## Texto de leitura

= = = =

Ambos, Sosuke Fujimoto e Junya Ishigami fazem parte da nova geração de arquitetos japoneses que, além deles, inclui outros importantes nomes, como Tezuka Architects, Shigeru Ban e Sanaa-Kazuyo Sejima, todos com visões instigantes e inovadoras do espaço e do fenômeno arquitetônicos, e das relações profundas entre arquitetura e cidade. O que destaca os dois primeiros é a inusitada e difícil incursão de pensar a arquitetura a partir do seu início, antes da arquitetura estar solidificada enquanto ciência e arte do construir.
O escritório Sou Fujimoto Architects, localizado em Tóquio, Japão, lançou recentemente o livro Primitive Future, que além de apresentar os principais projetos do grupo, discorre sobre a estimulante e fecunda concepção de futuro primitivo. Esse conceito parte da dicotomia entre a caverna e o ninho, a primeira enquanto concepção criativa e libertadora no espaço e o segundo enquanto exercício funcional e preciso do espaço, e dá corpo a um pensamento arquitetônico que aponta para a solução dessa dicotomia.
Já o jovem e promissor Junya Ishigami ganhou destaque após ser o arquiteto responsável pela obra-instalação do Japão na 11ª Bienal Internacional de Arquitetura de Veneza de 2009 com seu trabalho Natureza Extrema: paisagem de espaços ambíguos, que traduz seu original pensamento da relação intrínseca entre arquitetura e natureza. Ishigami trabalhou durante anos no escritório de Kazuyo Sejima - SANAA e agora desenvolve seu pensamento em trabalhos audaciosos e instigantes. Suas obras mesclam o universo da arte, design, arquitetura e paisagem, como podemos perceber em Table de 2005, uma mesa com 9,5 metros de largura e apenas 3 milímetros de espessura, em Ballon de 2007, uma instalação de um balão de 14 metros de altura e pesando 1 tonelada que flutua sobre os visitantes e o projeto Kanagawa Institute of Technology em 2008 que contém 305 delgadas colunas dispersas aleatoriamente criando uma leveza e transparência singulares ao edifício.
Arquitetura antes da arquitetura de Sou Fujimoto
A arquitetura de Sou Fujimoto nos transporta para uma experiência do espaço ainda não estratificada, ainda não estabilizada entre os limites da visão de mundo convencional, ainda não dobrada dentro de nós como uma potencialidade que talvez jamais se materialize. Pelo contrário, vivenciamos, de início, o silêncio exuberante e solene que enche o interior da caverna e a virtualidade pura diante de nós. Em seguida, disposições de elementos que são ora piso ora teto, ora ambos, ora alçapão ou clarabóia, mas também ambos. Entre uma linha projetual e a cor branca não há distância, pois é a própria natureza da relação que muda. Não há arquitetura confinada aos limites das suas funções bem conhecidas, pois a percepção ainda sonda as possibilidades da caverna, e a arquitetura ainda terá de esperar séculos para nascer.

= = = =

## Registros listados
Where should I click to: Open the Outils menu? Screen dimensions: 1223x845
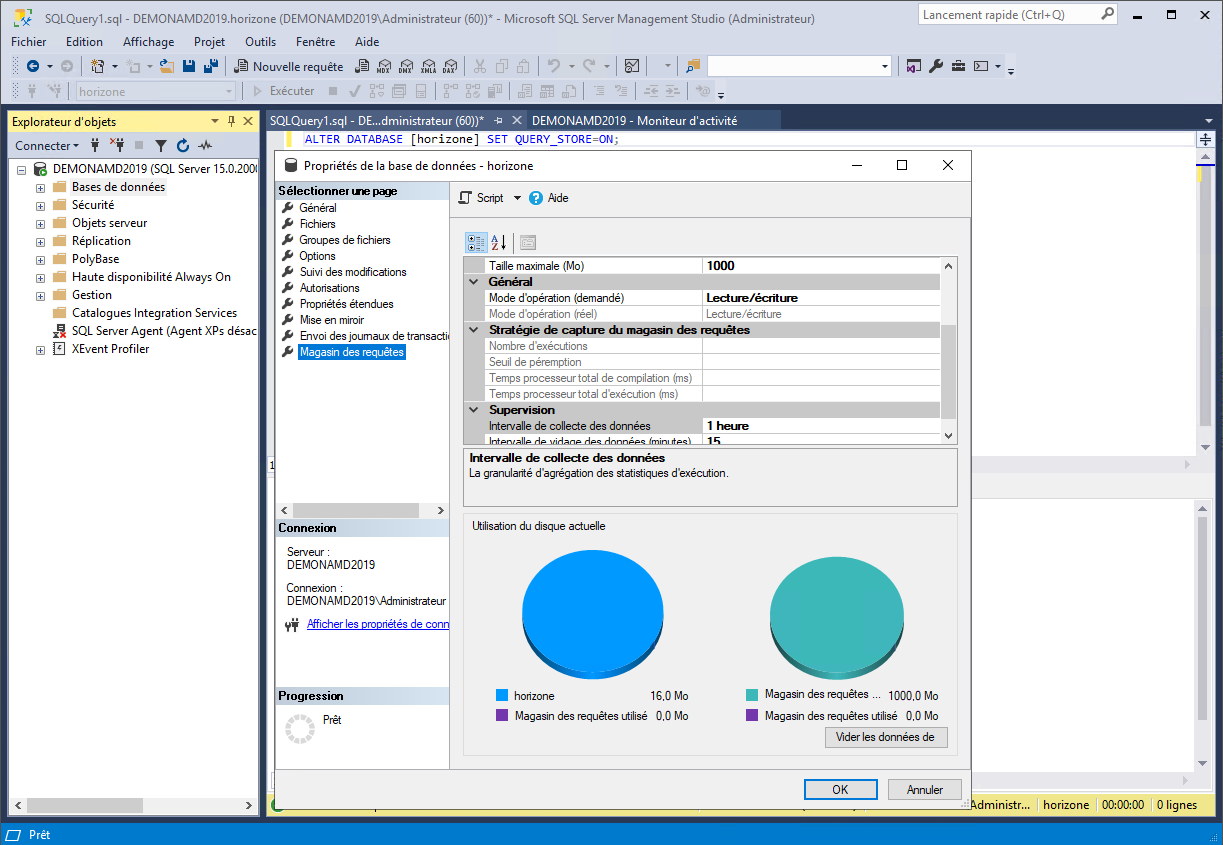pos(260,42)
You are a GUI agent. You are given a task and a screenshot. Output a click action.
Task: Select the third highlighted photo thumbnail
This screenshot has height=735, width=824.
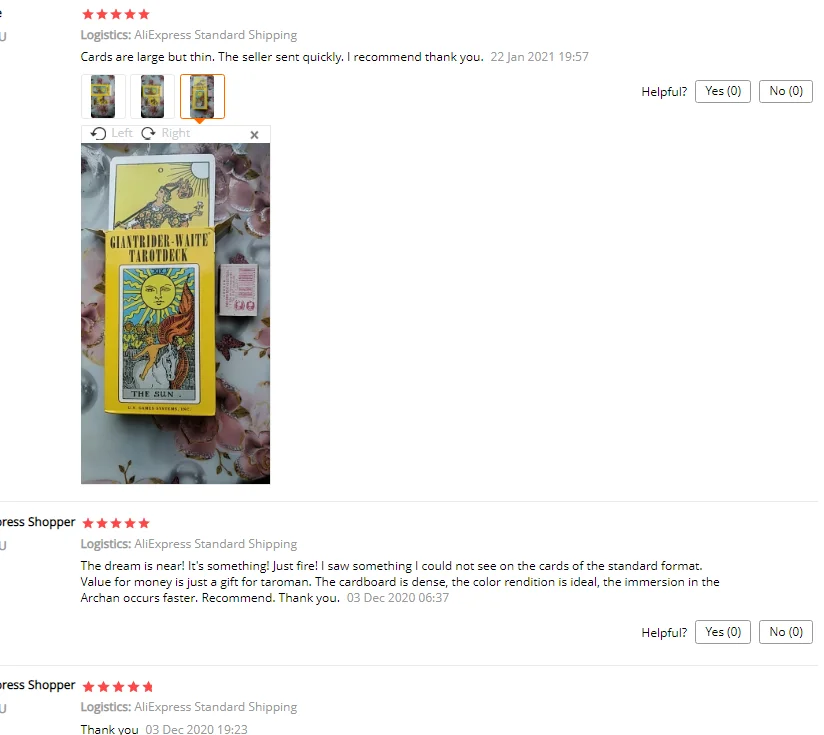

= = = =

## Exercício 1
Copie do texto sobre arquitetos japoneses, sem alterações, o trecho que começa em "Ambos, Sosuke Fujimoto" e segue até "arte do construir.".
## Exercício 2
De acordo com o texto sobre arquitetos japoneses, quantas colunas contém o projeto Kanagawa Institute of Technology?
Baseie-se somente no texto de leitura.

## Resposta esperada 1
Ambos, Sosuke Fujimoto e Junya Ishigami fazem parte da nova geração de arquitetos japoneses que, além deles, inclui outros importantes nomes, como Tezuka Architects, Shigeru Ban e Sanaa-Kazuyo Sejima, todos com visões instigantes e inovadoras do espaço e do fenômeno arquitetônicos, e das relações profundas entre arquitetura e cidade. O que destaca os dois primeiros é a inusitada e difícil incursão de pensar a arquitetura a partir do seu início, antes da arquitetura estar solidificada enquanto ciência e arte do construir.

## Resposta esperada 2
305 delgadas colunas.